Il sottosuolo è l’habitat di un intero universo di creature che hanno trasformato le loro caratteristiche morfologiche per assicurarsi la sopravvivenza di Emanuela Rossi, Salvatore Inguscio
Spelaeomysis bottazzii è un crostaceo cieco, diffuso nelle acque sotterranee di tutta la Puglia, ad esclusione del Subappennino Dauno, e raggiunge lunghezze comprese tra 6.5 e 13 mm. Foto gentilmente concessa da Roberto Pepe
La Puglia ha un primato sconosciuto ai più: è la regione d’Italia più interessante dal punto di vista biospeleologico. La biospeleologia (da bios=vita, spelaion=grotta, logos=discorso) è un ramo delle scienze che studia la fauna ipogea. Mentre noi camminiamo, mangiamo e dormiamo, sotto i nostri piedi si muove un mondo fatto in gran parte di piccole creature diafane che si sono adattate a condizioni particolari come la mancanza di luce, l’alta umidità relativa, la scarsità di cibo. Il loro corpo ha assunto trasformazioni tali da poter sopravvivere in questo ambiente. Gli animali ipogei, infatti, sono senza occhi e hanno il corpo depigmentato e munito di numerose setole e peli con funzione tattile e sensoria. In molti casi il popolamento dell’ambiente ipogeo è stato causato da variazioni climatiche esterne che hanno spinto gli animali in ambienti più stabili.
In Puglia vivono 44 specie ipogee, sono chiamate troglobie quelle terrestri e stigobionti quelle acquatiche. Appartengono a varie classi; tra le più importanti troviamo Crostacei, Insetti e Aracnidi. 28 delle 44 specie sono endemiche, ossia vivono solo in Puglia. Quella che ha le caratteristiche più sorprendenti è Spelaeomysis bottazzii, crostaceo cieco appartenente all’ordine dei Misidacei. Questo miside è diffuso nelle acque sotterranee di tutta la Puglia, ad esclusione del Subappennino Dauno, e raggiunge lunghezze comprese tra 6,5 e 13 mm. Anoftalme e completamente depigmentato, presenta un notevole allungamento delle antenne e delle altre appendici e ha un carapace molto lungo, che ricopre quasi un terzo della lunghezza del corpo. Particolare anche il modo in cui si alimenta: a volte rimane fermo in una posizione e muovendo alcune appendici vicino al torace crea delle correnti idrodinamiche che spingono il cibo verso la bocca, dove viene filtrato attraverso le setole delle mascelle. Altre volte staziona su grandi pezzi di cibo in modo da staccarne delle porzioni o su pezzi di roccia calcarenitica, per sminuzzarla e filtrarla, trattenendo così piccole particelle di cibo presenti in essa.

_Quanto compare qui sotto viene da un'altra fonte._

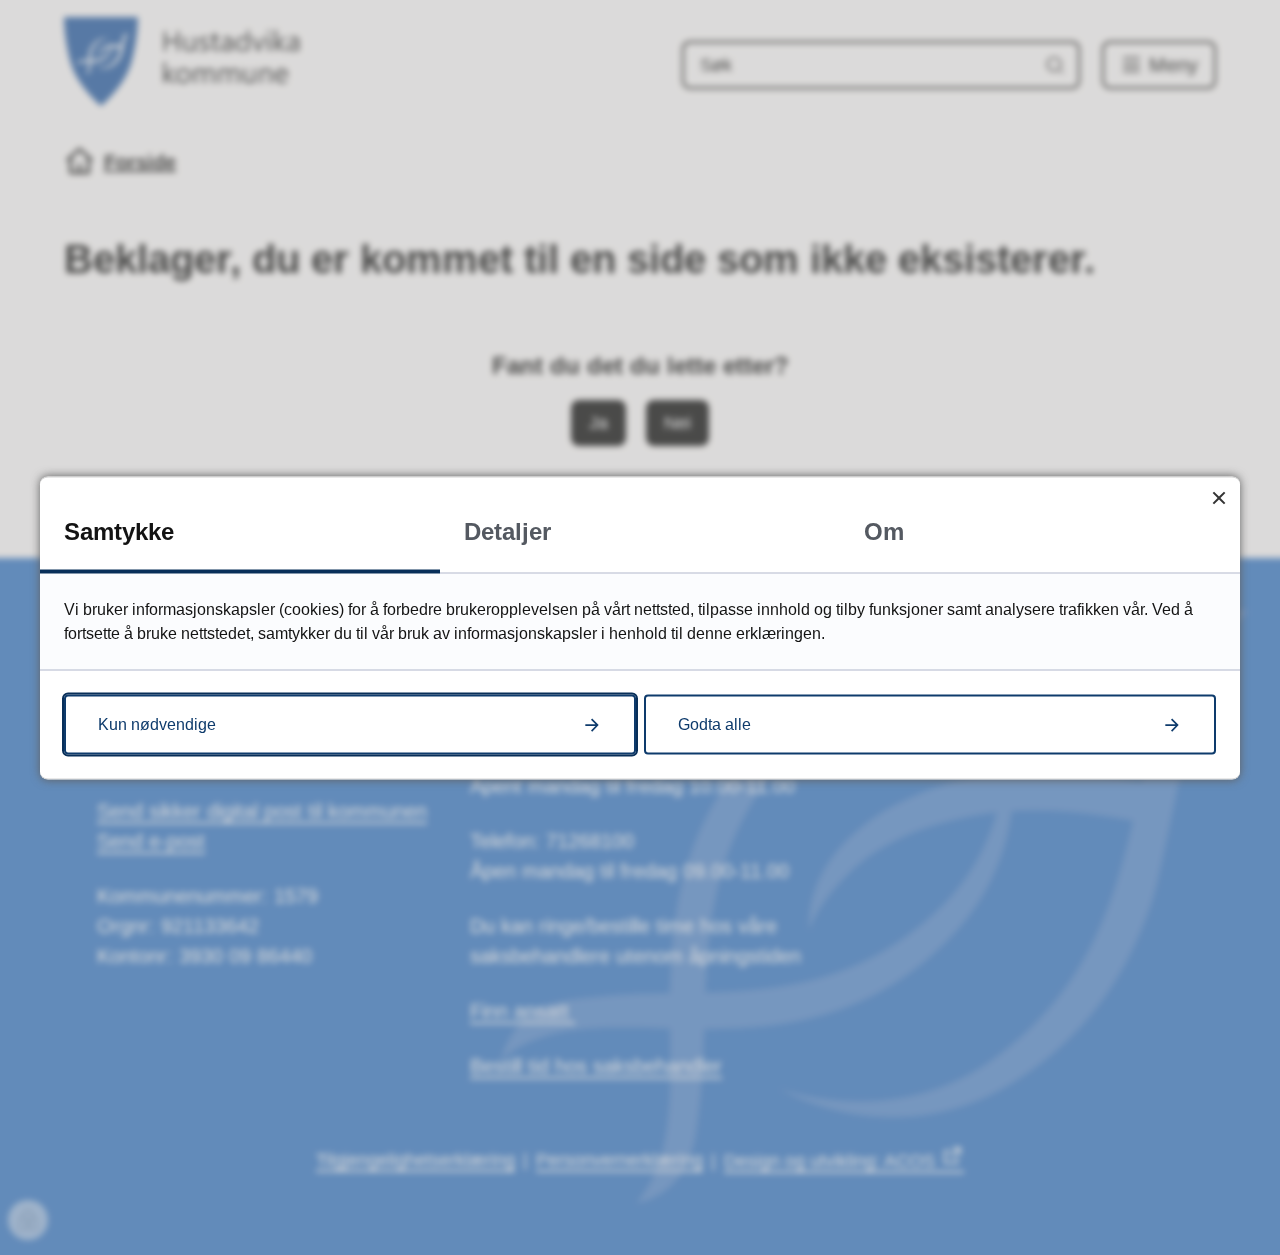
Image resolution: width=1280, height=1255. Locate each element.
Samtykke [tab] (119, 530)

Spelaeomysys bottazzii è una specie eurialina ed euriterma, ossia riesce a sopportare notevoli variazioni della salinità dell’acqua e di temperatura; la prima caratteristica gli permette di vivere in acque sotterranee vicine alla costa, composte da acque salmastre. L’eurialinità sembra legata all’origine di questo crostaceo e al suo popolamento delle acque sotterranee pugliesi: i suoi antenati vivevano in acque salate e trasgressioni marine con successive regressioni hanno isolato alcuni esemplari nelle grotte e nei vari ipogei dove alcuni di essi sono sopravvissuti, adattandosi al nuovo ambiente. Le femmine di Spelaeomysis presentano una serie di lamine appiattite, oostegiti, che si originano da segmenti toracici e si susseguono formando una tasca incubatrice ventrale, ossia un marsupio dove deporre le uova. La riproduzione avviene nella falda profonda in zone a temperatura costante e in genere molto più tranquille. Le femmine ovigere hanno circa una quindicina di uova più grandi di quelle delle altre specie dello stesso ordine. Altra particolarità straordinaria è che, una volta liberati i piccoli, le femmine mutano assumendo un aspetto giovanile. Questa strategia evita loro di essere fecondate dai maschi e di andare nella falda profonda senza avere il tempo di nutrirsi.